About the job G03 - DevOps Engineer
We are seeking a Devops Engineer to join our Data and Artificial Intelligence Platforms (DAIP) team.
- DataHive as the next-gen WOG Data Discovery & Request Platform to cater to a wider range of WOG requirements and use cases. DataHive has been further enhanced to support both data requestors and providers as follows. 1) Data requestors/consumers will experience a streamlined data search and request process, with options to access data via curated APIs and through an analytics workbench. 2) Data providers can expect more flexibility and control in the management of datasets on the platform itself.
- Data products that compute and serve derived data for ops and service delivery for multiple agencies. By adopting the Build Once, Use Many Times approach for such data products, the intent is to achieve the benefit of cost-savings, better data quality and improving time-to-market for new services.
- Fraud Detection Platform (FDP). FDP is a central platform for Grant Fraud Insights. It draws data from TC Business & Individual, combines it as a graph and generates insights on businesses and individuals for government grant, procurement and finance due diligence checks and audits.
What the role is
You will work on both small and large scale projects, building and maintaining the infrastructure behind them. The role includes:
- Managing the development, deployment, orchestration and maintenance of data pipelines for our Data Science products
- Providing DevOps architecture implementation and operational support
- Architecture and planning for cloud deployments (Private and Public cloud)
- Developing and managing processes, automation, best practices, documentation
- Development and operation of continuous integration and deployment pipelines.
What it is like working here
We build products that serve a variety of agency users, who use them to solve highly meaningful problems pertinent to our society, from transportation, to education, to healthcare. The public sector is full of opportunities where even the simplest software can have a big impact on peoples lives.
- Rapid Prototyping - Instead of spending too much time debating ideas we prefer testing them. This identifies potential problems quickly, and more importantly, conveys what is possible to others easily.
·····
§ **STATED PROBLEM A**: Translate into French the following sentence from the job posting: "We are seeking a Devops Engineer to join our Data and Artificial Intelligence Platforms (DAIP) team."
§ **STATED PROBLEM B**: Rewrite the job posting from "What it is like" to "to others easily.", replacing "problems" with "challenges".
§ **STATED PROBLEM C**: According to the job posting, from what source does the Fraud Detection Platform draw its data?

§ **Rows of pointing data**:
·····
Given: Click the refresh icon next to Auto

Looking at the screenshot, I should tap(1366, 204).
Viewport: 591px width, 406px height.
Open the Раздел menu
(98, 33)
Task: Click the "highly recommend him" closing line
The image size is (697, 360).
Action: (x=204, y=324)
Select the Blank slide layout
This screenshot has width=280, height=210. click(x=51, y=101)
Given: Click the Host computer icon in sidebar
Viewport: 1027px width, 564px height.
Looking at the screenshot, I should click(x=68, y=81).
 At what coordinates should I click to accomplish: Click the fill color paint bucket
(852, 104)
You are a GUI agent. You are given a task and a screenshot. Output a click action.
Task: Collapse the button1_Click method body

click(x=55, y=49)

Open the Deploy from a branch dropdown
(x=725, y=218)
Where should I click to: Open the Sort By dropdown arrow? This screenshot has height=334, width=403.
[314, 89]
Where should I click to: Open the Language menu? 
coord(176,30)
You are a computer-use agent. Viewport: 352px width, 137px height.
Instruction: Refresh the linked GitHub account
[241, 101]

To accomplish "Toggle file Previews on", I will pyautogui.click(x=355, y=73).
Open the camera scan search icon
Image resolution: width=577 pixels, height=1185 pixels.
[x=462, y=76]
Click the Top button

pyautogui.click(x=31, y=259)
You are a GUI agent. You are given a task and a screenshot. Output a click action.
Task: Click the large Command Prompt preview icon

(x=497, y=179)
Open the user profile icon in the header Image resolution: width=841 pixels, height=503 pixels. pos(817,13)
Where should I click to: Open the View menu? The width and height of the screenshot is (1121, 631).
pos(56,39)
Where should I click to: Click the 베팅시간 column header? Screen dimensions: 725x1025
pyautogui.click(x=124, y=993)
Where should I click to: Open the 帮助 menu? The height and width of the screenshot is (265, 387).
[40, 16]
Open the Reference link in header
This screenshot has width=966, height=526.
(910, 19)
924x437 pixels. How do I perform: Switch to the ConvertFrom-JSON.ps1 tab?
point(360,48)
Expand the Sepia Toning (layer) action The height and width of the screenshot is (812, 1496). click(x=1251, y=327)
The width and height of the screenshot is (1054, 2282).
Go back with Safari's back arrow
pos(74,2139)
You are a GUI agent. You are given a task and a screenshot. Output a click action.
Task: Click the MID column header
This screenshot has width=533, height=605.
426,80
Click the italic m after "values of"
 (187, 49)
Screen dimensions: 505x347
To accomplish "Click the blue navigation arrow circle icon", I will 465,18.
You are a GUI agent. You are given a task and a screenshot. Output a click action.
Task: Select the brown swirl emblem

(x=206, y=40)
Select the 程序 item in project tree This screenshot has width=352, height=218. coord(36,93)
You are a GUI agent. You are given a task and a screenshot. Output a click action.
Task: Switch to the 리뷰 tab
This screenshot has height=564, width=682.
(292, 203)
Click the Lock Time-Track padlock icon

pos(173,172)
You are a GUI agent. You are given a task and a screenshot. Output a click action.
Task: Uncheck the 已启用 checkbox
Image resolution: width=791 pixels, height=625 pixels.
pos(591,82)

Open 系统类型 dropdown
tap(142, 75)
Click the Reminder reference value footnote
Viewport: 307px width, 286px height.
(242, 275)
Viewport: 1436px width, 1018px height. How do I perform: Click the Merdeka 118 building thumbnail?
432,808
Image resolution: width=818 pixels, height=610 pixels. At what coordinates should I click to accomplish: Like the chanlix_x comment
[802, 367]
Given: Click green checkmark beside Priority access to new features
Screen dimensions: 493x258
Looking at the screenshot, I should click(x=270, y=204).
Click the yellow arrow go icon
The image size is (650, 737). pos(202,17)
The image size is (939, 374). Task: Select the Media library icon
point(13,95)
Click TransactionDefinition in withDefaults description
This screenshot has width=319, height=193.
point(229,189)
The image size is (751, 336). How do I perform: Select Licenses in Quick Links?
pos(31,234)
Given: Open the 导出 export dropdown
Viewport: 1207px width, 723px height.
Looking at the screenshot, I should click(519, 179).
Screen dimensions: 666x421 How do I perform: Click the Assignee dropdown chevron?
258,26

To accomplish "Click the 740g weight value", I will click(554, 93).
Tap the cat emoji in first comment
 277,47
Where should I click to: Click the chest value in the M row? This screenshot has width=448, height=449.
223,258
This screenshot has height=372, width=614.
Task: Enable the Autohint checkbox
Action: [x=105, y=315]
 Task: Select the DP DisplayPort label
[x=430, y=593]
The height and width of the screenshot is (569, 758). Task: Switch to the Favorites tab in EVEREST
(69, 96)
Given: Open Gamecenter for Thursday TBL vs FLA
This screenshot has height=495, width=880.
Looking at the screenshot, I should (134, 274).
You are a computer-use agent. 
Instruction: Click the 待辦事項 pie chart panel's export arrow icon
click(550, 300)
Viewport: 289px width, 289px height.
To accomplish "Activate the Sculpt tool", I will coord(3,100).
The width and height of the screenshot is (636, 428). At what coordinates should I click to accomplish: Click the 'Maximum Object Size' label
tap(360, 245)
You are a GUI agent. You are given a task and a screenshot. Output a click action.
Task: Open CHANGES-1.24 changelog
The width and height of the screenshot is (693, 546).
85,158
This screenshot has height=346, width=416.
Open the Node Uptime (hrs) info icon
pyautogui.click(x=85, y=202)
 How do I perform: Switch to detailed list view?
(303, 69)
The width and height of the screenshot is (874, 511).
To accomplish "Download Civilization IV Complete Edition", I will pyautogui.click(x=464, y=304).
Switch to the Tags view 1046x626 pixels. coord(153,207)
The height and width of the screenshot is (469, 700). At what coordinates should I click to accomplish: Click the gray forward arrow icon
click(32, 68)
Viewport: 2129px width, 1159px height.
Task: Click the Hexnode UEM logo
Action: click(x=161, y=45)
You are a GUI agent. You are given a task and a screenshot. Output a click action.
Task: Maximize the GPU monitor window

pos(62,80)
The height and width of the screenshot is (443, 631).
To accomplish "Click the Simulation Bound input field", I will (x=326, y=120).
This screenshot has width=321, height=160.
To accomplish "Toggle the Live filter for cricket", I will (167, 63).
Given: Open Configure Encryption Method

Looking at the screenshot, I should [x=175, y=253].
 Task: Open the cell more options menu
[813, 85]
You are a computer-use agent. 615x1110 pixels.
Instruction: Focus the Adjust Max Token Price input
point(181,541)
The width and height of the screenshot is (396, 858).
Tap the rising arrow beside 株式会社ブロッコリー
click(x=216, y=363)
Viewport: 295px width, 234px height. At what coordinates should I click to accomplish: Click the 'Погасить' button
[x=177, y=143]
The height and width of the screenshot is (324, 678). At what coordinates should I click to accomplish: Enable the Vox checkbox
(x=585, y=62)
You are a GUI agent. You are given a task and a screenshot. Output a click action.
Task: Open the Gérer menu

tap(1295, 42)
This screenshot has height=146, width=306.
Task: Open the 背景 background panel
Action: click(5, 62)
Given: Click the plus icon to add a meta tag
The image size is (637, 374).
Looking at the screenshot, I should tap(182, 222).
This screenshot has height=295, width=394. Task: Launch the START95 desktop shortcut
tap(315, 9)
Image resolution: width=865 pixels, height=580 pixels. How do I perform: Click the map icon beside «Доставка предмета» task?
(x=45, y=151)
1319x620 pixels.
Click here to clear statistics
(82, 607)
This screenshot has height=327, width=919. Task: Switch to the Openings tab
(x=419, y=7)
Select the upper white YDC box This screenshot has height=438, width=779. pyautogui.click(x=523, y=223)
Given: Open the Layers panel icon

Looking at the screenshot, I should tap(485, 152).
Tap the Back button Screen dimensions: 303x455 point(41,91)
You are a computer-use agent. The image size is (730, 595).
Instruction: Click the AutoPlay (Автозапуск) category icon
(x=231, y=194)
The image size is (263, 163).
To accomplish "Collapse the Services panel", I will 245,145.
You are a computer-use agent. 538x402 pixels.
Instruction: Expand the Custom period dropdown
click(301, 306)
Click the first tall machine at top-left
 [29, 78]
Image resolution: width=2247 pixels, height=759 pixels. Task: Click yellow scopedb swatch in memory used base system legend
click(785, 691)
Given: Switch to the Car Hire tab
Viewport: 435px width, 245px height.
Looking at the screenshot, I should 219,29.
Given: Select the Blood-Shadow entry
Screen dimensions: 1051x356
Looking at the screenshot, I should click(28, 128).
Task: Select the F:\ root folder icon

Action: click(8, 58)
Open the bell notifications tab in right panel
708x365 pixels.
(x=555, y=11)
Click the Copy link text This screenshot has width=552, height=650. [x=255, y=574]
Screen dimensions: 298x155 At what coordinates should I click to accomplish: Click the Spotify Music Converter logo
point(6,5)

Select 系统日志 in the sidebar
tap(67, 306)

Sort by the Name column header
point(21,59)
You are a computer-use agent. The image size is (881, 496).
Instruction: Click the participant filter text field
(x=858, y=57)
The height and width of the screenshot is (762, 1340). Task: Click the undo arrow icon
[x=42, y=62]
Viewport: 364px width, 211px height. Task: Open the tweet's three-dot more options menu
·····
§ **TASK OUTPUT A**: Nous recherchons un ingénieur DevOps pour rejoindre notre équipe Data and Artificial Intelligence Platforms (DAIP).

§ **TASK OUTPUT B**:
What it is like working here
We build products that serve a variety of agency users, who use them to solve highly meaningful challenges pertinent to our society, from transportation, to education, to healthcare. The public sector is full of opportunities where even the simplest software can have a big impact on peoples lives.
- Rapid Prototyping - Instead of spending too much time debating ideas we prefer testing them. This identifies potential challenges quickly, and more importantly, conveys what is possible to others easily.

§ **TASK OUTPUT C**: It draws data from TC Business & Individual.